CORTE DI CASSAZIONE PENALE Sez. VI,
29/09/2006 (Ud. 04/07/2006), Sentenza n. 32286
8) Procedure e varie - Procedimenti per reati colposi -
Sostituzione o l'aggiunta di un particolare profilo di colpa -
Effetti - Artt. 516 e 521 c.p.p.. Nei procedimenti per reati
colposi, la sostituzione o l'aggiunta di un particolare profilo di
colpa, sia pure specifica, al profilo di colpa originariamente
contestato non vale a realizzare diversità o immutazione del fatto
ai fini dell'obbligo di contestazione suppletiva di cui all'articolo
516 c.p.p. e dell'eventuale ravvisabilità, in carenza di
contestazione, del difetto di correlazione tra imputazione e
sentenza ai sensi dell'art. 521 dello stesso codice (di recente,
Cass., Sez. IV, 3 maggio 2005, Bartalucci). Presidente B. R. De
Grazia, Relatore P. Piccialli. CORTE DI CASSAZIONE PENALE Sez. VI,
29/09/2006 (Ud. 04/07/2006), Sentenza n. 32286
9) Procedure e varie - Determinazione della pena e di concessione
o diniego delle circostanze attenuanti generiche - Esercizio di un
potere discrezionale del giudice di merito - Artt. 133 e 62 bis c.p..

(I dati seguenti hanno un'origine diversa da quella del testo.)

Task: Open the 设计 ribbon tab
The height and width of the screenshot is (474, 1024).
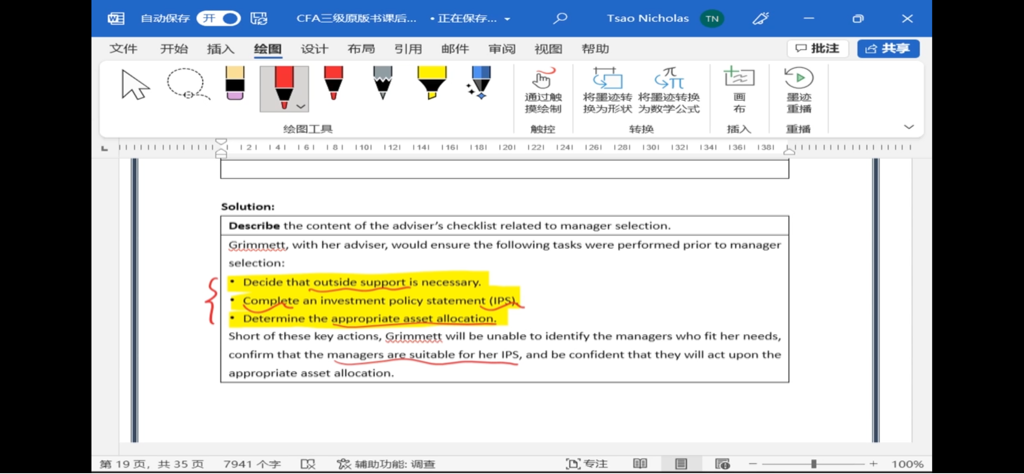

In tema di determinazione della pena e di concessione o diniego
delle circostanze attenuanti generiche, infatti, il dovere del
giudice di dare ragione del corretto esercizio del proprio potere
discrezionale non deve esplicarsi attraverso un'analitica e prolissa
esposizione di tutti gli elementi previsti dagli articoli 133 e 62
bis c.p., essendo sufficiente che egli mostri di avere valutato le
varie componenti del fatto, indicando, poi, soltanto quei criteri
che siano stati da lui ritenuti rilevanti ai fini di tale giudizio
(Cass., Sez. II, 23 settembre 2005, Carciati ed altri). Presidente
B. R. De Grazia, Relatore P. Piccialli.